La medida tomada por la jueza afecta a Patricio Polic, a Héctor Poblete y a Mario Vargas, quienes dirigieron el polémico encuentro disputado el 2 de septiembre del 2003. La titular del Segundo Juzgado del Crimen de Osorno consideró que Polic, que actuó como árbitro central, así como sus auxiliares, violaron normas de la ley de violencia en los estadios, pues tuvieron una mala presentación que derivó en desórdenes.

En este caso, la terna arbitral habría actuado como instigadora de la violencia en el espectáculo deportivo. El partido se jugó en la sureña ciudad de Osorno y concluyó con una victoria de la UC, que de esa forma pasó a la fase internacional de la Copa Sudamericana.

La UC perdió por 1-0 el partido de ida, en Santiago, y en su visita a Osorno ganó 2-1 en el tiempo reglamentario, por lo que fue necesario desempatar con disparos desde el punto penal, que a la postre favorecieron al equipo de la capital.

Polic recibió críticas por una presunta actuación en favor de la UC, pues sancionó contra Provincial Osorno un penal que aparentemente no existió y además no validó un gol al equipo local, a pesar de que pelota alcanzó a superar la línea de meta.

LLEGÓ AL CONGRESO

El diputado Javier Hernández (UDI) instauró una demanda por presunta estafa residual, con el argumento de que el equipo de su ciudad perdió dinero por no haber pasado a la siguiente fase del torneo.

A finales del año pasado, la Confederación Sudamericana de Fútbol anunció que Polic está inhabilitado para conducir partidos internacionales. Por su parte, el Comité de Arbitros de la Asociación Nacional de Fútbol Profesional de Chile (ANFP) decidió ir más allá, y no incluyó a Polic en la lista que anualmente le entrega a la FIFA con los nombres de los jueces que representan al país en el ámbito mundial.

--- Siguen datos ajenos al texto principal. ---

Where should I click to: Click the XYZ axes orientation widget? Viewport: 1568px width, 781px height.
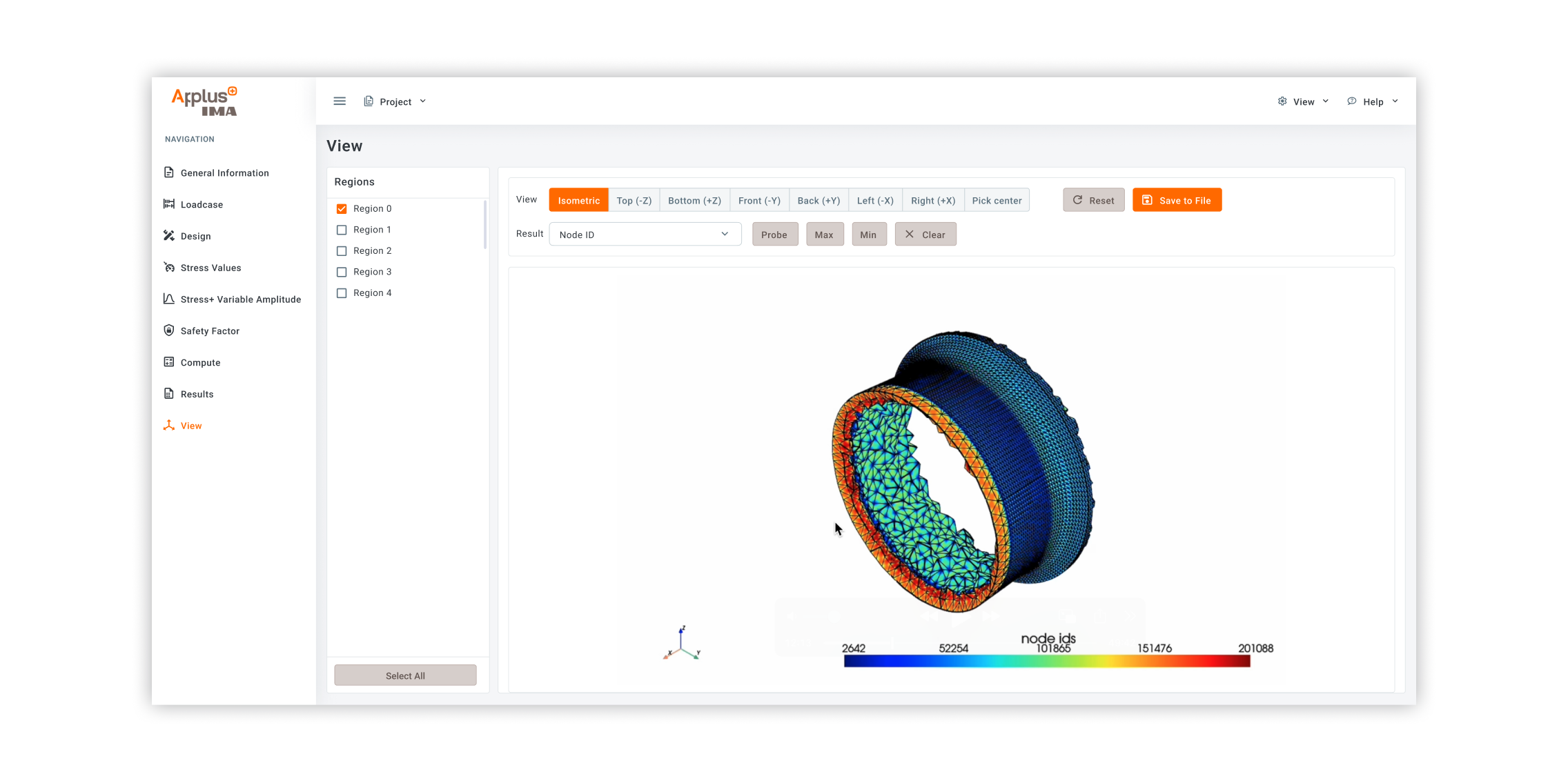click(x=682, y=644)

La pena se cursó en forma extensiva para sus asistentes, Mario Vargas y Héctor Poblete. Según el entonces presidente de la Asociación Nacional de Fútbol Profesional, Reinaldo Sánchez, “todos nos sentimos avergonzados. De hecho, la Confederación suspendió con ocho meses a todos los responsables de esos sucesos, a los tres, porque también incluyó a los asistentes”.